TO DO -> Exactly the lines from the line with "You are a computer-use" through the final line of the records below, both ends included, are to be set down. Do not include pictures.

WORKING DATA ->
————
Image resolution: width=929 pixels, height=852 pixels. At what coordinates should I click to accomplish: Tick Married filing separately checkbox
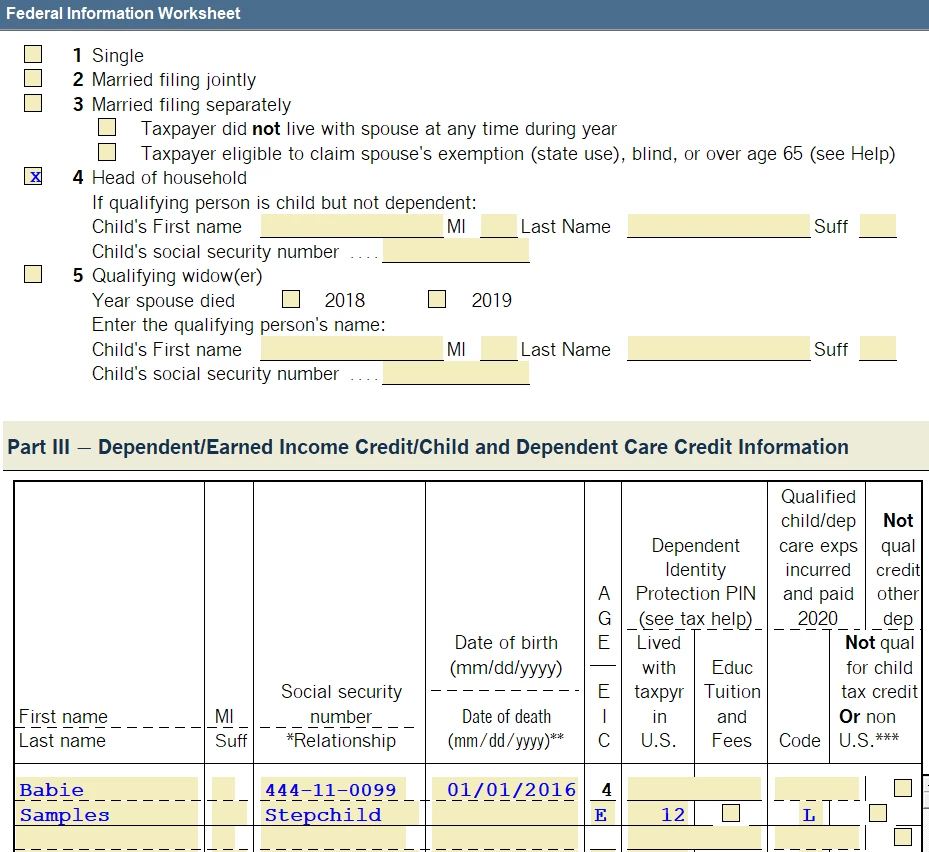(33, 103)
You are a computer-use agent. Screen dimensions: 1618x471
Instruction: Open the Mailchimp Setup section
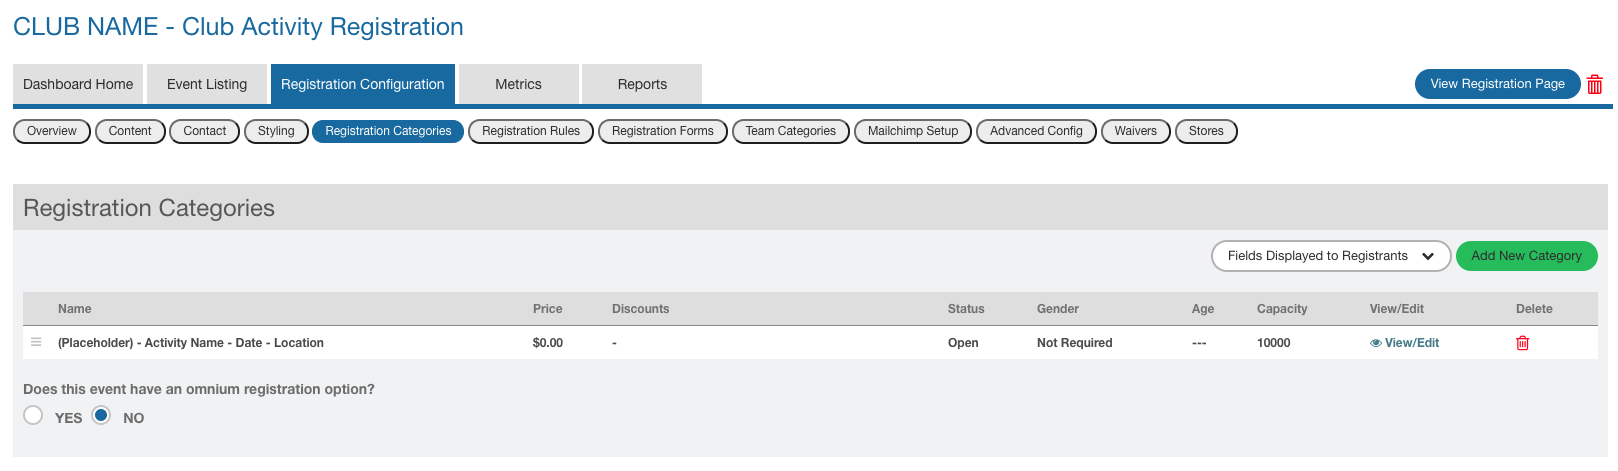tap(912, 131)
————
PROBLEM SOLUTION ->
You are a computer-use agent. Screen dimensions: 1618x471
Instruction: Open the Mailchimp Setup section
tap(912, 131)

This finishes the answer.